What Can and Should Be Improved with Alumni Relations

A CEO. A prominent author. A politician. Parker alumni with these successful careers often grace the Morning Ex stage during presentation after presentation given to an auditorium of future employees.

These hand-selected alumni–“perfect” products of a Parker education–are presented as what each Parker student can hope to achieve as long as they wisely utilize their progressive education. But also as long as they follow a certain, relatively traditional route–attending a four-year college, finding an internship, going to graduate or professional school, etc.

The alumni that come back to speak at Parker often represent only certain types of career path–a more or less conventional path that always leads to success. And through this continued exposure, Parker is drilling into its students the belief that only that handful of traditional paths make sense to pursue.

What about the Parker graduates who took a gap year? Those who dropped out of college?  Those who struggle nobly but don’t succeed in the traditional ways? Those who think against the Parker grain?

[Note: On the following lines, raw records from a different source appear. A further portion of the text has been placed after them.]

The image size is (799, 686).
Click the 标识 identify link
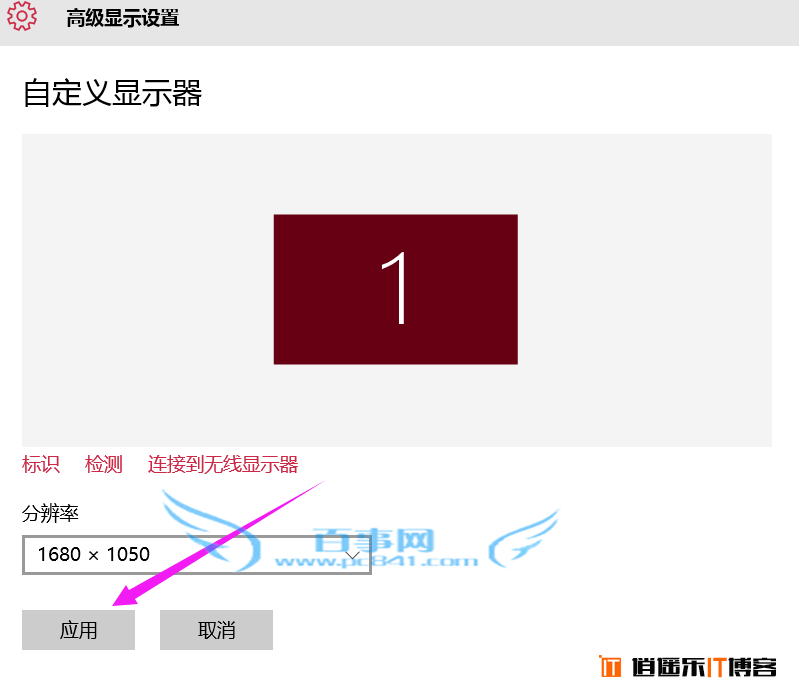(41, 464)
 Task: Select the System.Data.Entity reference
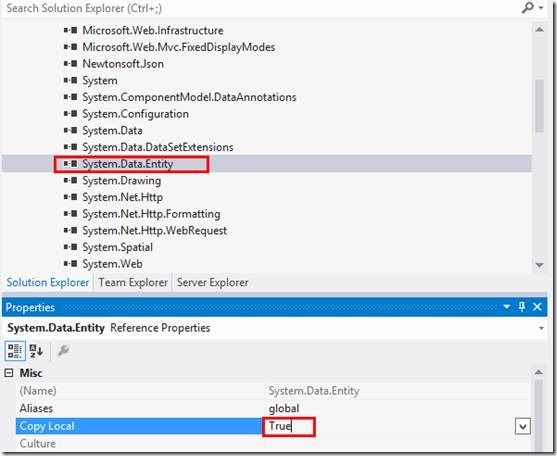click(128, 164)
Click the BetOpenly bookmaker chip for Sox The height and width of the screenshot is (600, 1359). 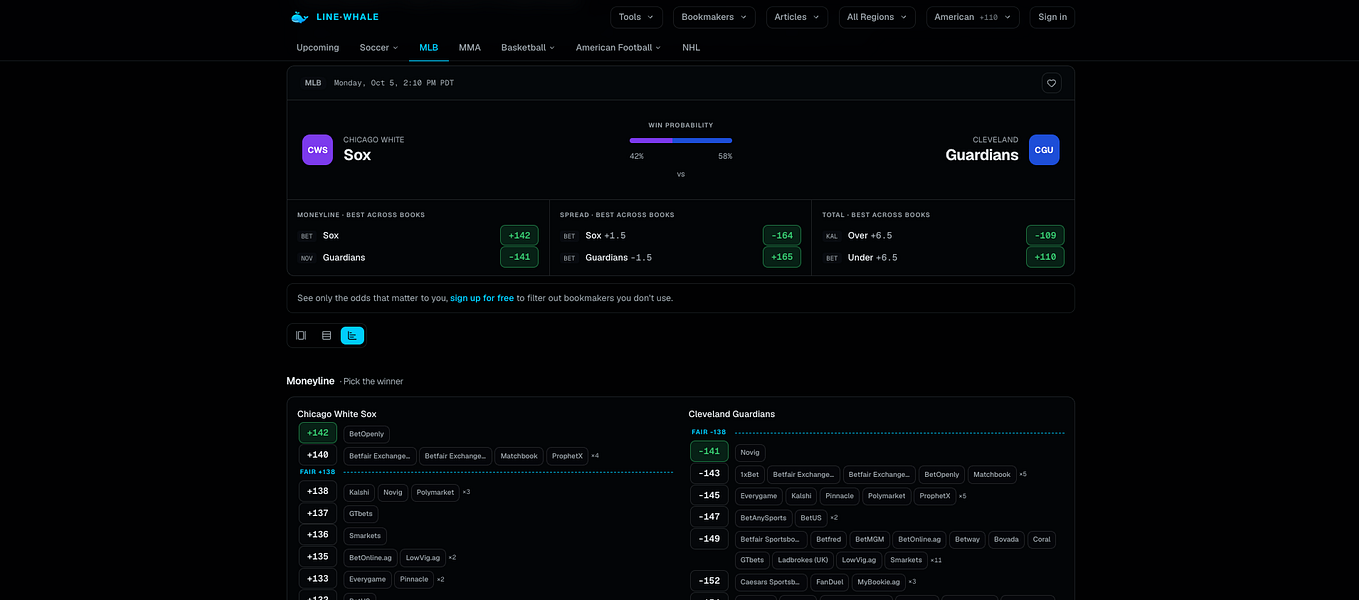pyautogui.click(x=366, y=434)
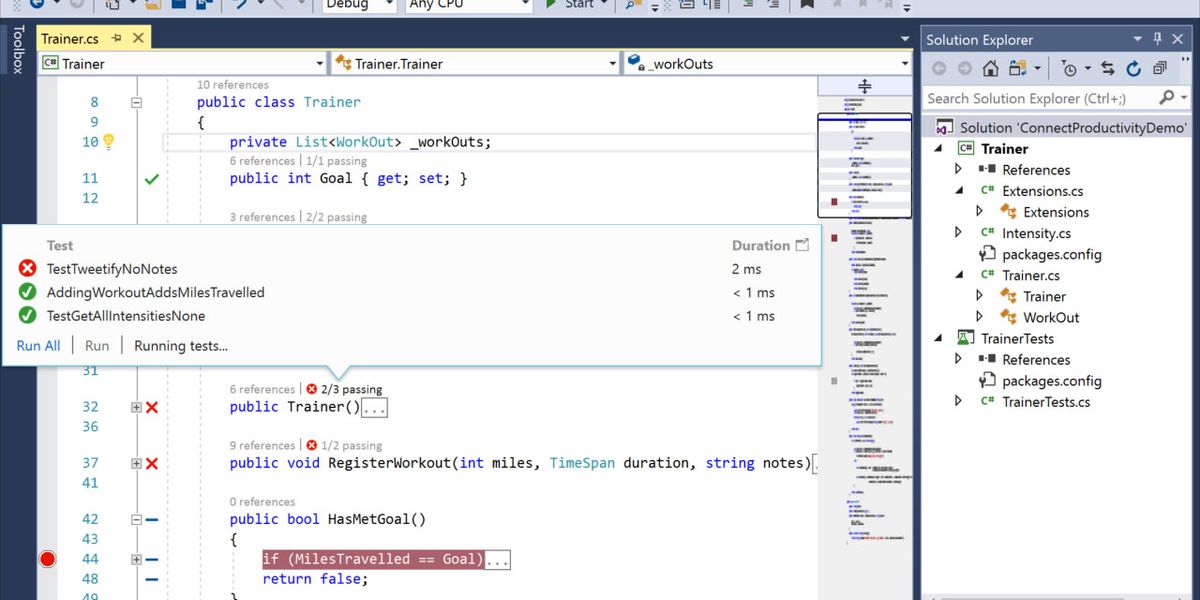Image resolution: width=1200 pixels, height=600 pixels.
Task: Open the Debug configuration dropdown
Action: 357,5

People who have taken the unconventional path can have just as much to offer.

As the job market shifts rapidly in response to a rapidly shifting world, the last thing Parker should be emphasizing is that there is one way–or even a small bundle of ways–to achieve stability and success.We should see alumni who are working towards something, who are changing professions–not just businessmen/women who are conforming to pre-established careers.

What’s more is that many alumni that come to speak graduated in the ‘70s and ‘80s–which seems counterintuitive given that the iPhone was created before some of our current students even came to Parker. A younger, more recent graduate would be in some ways more relevant and perhaps more engaging to an audience of  high schoolers and middle schoolers.

Aside from MX’s, there’s little other interaction students tend to have with alumni. The newly introduced Alumni Lunch and Learn series, though, is a great first step to bringing together current and former Parker students.

And what else could be done? If a Visiting Scientist can come for multiple days in a year, every year, why can’t an alum? Every other week there’s an email from the Dean about a summer opportunity–but what’s stopping those opportunities from being internships or programs set up with alumni?

There’s so much potential for us to be exposed to different paths, and yet it doesn’t seem to be fully realized. We need to start showing our students that their future paths can be unique and still successful, and that in 40 years, they don’t have to have kids who attend Parker and give an MX about an office job they were told to pursue when they were in fourth grade.